Q. What kinds of things were you and students doing 20 years ago?
A. Right now, we’re doing a lot of theoretical sort of stuff, and the search is on for form and how to generate form, and how [to] integrate computing into architecture and how [to] use computers to help generate form, that kind of thing. Previously, it had been more along the lines of almost photo-realistic models.
Q. Do you and your staff work with the faculty as they plan their classes?

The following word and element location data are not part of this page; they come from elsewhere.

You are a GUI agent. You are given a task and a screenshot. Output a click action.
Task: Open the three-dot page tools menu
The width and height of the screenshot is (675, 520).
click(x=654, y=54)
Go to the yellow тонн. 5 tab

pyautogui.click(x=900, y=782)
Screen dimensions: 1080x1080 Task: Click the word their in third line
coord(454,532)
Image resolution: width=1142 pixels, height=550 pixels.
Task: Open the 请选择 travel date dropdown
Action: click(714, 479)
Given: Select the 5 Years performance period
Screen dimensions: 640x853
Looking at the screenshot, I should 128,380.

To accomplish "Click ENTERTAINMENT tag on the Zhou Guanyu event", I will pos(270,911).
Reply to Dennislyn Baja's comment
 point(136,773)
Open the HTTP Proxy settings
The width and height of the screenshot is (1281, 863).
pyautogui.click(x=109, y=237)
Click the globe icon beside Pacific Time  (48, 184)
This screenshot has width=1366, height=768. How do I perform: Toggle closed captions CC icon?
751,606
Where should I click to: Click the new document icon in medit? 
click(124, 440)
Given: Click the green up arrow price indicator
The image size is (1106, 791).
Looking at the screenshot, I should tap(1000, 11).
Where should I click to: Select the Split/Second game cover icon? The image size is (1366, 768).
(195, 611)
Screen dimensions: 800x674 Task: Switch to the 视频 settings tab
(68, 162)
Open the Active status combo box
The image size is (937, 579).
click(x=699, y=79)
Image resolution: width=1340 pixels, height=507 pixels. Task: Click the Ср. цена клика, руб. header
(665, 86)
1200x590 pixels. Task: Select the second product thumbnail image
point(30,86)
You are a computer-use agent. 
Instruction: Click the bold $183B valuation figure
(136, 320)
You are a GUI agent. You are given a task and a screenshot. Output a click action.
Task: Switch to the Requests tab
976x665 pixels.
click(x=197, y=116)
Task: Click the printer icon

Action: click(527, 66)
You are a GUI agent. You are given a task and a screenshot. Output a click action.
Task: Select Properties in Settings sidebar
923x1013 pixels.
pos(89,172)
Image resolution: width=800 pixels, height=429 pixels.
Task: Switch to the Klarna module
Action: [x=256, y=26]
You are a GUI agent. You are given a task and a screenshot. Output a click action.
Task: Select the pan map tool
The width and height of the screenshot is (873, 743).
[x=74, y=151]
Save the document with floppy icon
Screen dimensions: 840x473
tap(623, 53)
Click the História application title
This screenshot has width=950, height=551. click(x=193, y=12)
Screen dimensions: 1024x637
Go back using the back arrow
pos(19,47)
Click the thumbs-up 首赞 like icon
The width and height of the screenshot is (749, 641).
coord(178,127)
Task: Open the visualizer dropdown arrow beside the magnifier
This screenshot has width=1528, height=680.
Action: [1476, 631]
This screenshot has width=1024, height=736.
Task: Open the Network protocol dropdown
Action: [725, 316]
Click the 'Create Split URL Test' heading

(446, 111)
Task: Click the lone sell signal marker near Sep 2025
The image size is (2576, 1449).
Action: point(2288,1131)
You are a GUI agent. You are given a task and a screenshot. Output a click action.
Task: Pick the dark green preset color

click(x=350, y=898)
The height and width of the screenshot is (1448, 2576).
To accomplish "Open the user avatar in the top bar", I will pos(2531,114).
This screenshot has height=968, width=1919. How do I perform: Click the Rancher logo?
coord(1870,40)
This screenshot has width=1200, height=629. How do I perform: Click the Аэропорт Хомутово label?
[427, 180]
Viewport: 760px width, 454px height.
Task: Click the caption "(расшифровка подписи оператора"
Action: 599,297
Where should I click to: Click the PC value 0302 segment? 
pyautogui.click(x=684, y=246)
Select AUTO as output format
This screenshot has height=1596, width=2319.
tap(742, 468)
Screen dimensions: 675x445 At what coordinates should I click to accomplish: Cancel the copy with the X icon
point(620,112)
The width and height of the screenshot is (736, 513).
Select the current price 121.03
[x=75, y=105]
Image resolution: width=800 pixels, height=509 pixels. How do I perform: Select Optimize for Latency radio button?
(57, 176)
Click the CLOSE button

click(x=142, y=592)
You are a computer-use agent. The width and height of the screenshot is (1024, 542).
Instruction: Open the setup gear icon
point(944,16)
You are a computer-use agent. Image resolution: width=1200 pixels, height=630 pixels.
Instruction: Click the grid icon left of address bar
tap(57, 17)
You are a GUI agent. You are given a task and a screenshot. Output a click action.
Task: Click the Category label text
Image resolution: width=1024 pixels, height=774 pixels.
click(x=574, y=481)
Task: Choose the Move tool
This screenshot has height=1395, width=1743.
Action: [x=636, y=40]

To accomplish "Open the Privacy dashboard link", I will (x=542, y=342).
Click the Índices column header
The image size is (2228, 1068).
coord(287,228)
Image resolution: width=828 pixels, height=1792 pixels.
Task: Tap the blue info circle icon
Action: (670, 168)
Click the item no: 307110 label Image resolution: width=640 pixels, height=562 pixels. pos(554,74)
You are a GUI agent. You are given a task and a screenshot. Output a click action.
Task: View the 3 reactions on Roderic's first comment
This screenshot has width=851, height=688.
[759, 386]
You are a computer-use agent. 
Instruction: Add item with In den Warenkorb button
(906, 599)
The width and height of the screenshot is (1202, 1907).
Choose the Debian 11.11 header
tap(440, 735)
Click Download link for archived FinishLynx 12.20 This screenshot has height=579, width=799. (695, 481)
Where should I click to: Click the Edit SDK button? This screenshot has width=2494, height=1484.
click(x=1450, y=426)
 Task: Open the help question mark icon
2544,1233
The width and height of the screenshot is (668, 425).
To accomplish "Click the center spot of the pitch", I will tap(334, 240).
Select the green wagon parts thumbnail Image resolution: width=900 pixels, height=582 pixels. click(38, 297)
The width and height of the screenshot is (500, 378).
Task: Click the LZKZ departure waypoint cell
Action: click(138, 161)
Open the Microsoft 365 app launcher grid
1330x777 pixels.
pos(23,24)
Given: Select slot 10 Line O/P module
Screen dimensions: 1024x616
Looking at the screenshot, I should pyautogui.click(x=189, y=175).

A. Yes, we try to be very collaborative with them. The invitation is out and a lot of them do take the invitation to share the syllabus with us. We offer tutorials for the different classes, saying, ‘Well you want to do mold-making. We can have your whole class come in here and do a demonstration of mold-making. Oh, you’re interested in wood-joinery. Well, we’ll do a formal demonstration of wood-joinery, or machining metal.’
Recently, they’ve expanded the use of this shop to include the integrated product people from the Engineering School, and they spend a fair amount of time working in here. I have a couple of professors in [Penn Engineering] who are very involved with shop work in here. In fact, one will have his class meet in here so they won’t have the distance between theory and practice and work the two things together.
Q. You train students before they can even use the lab. So, they can use this heavy equipment under your supervision?
A. You have to take a safety course, it’s about 2 1/2 hours. It’s mandated by the Risk Management Department, so a lot of information is covered. Once you’ve completed that safety course, you’re allowed access to the lab. We staff this place very heavily. When you come in here, there will be two people in [the front] area, most likely one person working in the digital fabrication area, and also people staffing the laser cutters.
The idea is that you let the students know that you’re there and available for them, but you don’t want to be the guiding hand in their project. You want them to make their own mistakes, you want them to experiment, you want them to try different things. You want them to be expansive in their approaches and their methods. I think the majority of your best learning is represented by the stuff that’s in the dumpster. This didn’t work and now they know this about a material or this process. There’s a lot of trial-and-error and they have to figure it out for themselves. But you don’t want a kid to get too far off base and so you give them nudges and that kind of thing.
Then there are people who come in here and you ask them to go get a crescent wrench and they look at you like it could be anything.
Q. Were you an artist at all?
A. No, I’m a technician. I’ve been that way since I was a kid, when I was building stuff all the time. I drove my parents crazy.